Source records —
<<<<

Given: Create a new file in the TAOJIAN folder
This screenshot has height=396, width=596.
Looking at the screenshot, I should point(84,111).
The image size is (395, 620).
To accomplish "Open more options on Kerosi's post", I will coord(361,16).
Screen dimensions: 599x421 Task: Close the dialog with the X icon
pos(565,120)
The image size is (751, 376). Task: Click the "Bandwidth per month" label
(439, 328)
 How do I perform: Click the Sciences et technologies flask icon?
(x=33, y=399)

>>>>
<<<<

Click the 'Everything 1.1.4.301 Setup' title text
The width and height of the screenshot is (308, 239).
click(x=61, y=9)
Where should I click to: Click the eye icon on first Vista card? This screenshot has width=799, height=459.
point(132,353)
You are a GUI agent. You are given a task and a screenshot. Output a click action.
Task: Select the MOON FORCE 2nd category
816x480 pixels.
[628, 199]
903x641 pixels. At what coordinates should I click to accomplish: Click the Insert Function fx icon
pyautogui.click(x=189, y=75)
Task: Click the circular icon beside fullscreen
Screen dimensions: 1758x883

>>>>

What you should do — Both end lines included, restate word for word the lines above from the line with "Click the 'Everything" to the line with "Screen dimensions: 1758x883", and nothing else.

Result for this task —
Click the 'Everything 1.1.4.301 Setup' title text
The width and height of the screenshot is (308, 239).
click(x=61, y=9)
Where should I click to: Click the eye icon on first Vista card? This screenshot has width=799, height=459.
point(132,353)
You are a GUI agent. You are given a task and a screenshot. Output a click action.
Task: Select the MOON FORCE 2nd category
816x480 pixels.
[628, 199]
903x641 pixels. At what coordinates should I click to accomplish: Click the Insert Function fx icon
pyautogui.click(x=189, y=75)
Task: Click the circular icon beside fullscreen
Screen dimensions: 1758x883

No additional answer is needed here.